Asset Allocation

The asset allocation for our seven model portfolios is determined by the Asset Allocation Committee. This committee receives input from four sub committees, covering UK equities, fixed interest, pooled vehicles (funds and investment trusts) and ethical. All the committees include directors, investment managers and analysts and meet monthly as well as on an ad-hoc basis if required.

The Asset Allocation Committee draws on a wide range of economic, market fundamental and technical data to formulate a view on the relative value and future prospects of each asset class. It then sets the strategic and tactical investment policies for the seven model portfolios. Managing risk is central to this process, and we pay close attention to the volatility of different assets and how they are correlated. This helps us to blend them to produce portfolios targeted to the different levels of risk tolerance.

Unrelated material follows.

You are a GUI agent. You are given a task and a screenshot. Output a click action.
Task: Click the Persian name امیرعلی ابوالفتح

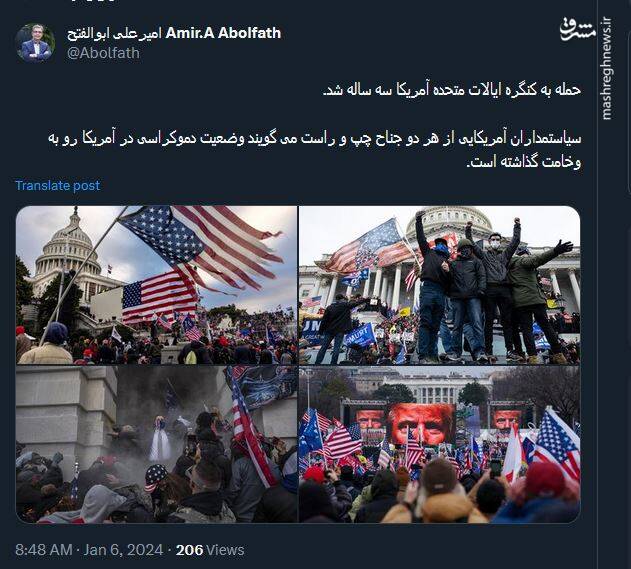tap(114, 33)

Within any individual asset class, the geographical and industrial sector weightings may be determined by the Asset Allocation Committee, whilst the stock and fund selection is delegated to the relevant specialist committees.

We believe asset allocation is central to long term investment success and asset classes often behave very differently from each other. Holding a diversified mix of assets helps to ensure that a portfolio is not over exposed to a single geographical area or industrial sector. It also means that if one area or sector falls in value, the asset diversification can help to prevent a disproportionate loss across the portfolio as a whole.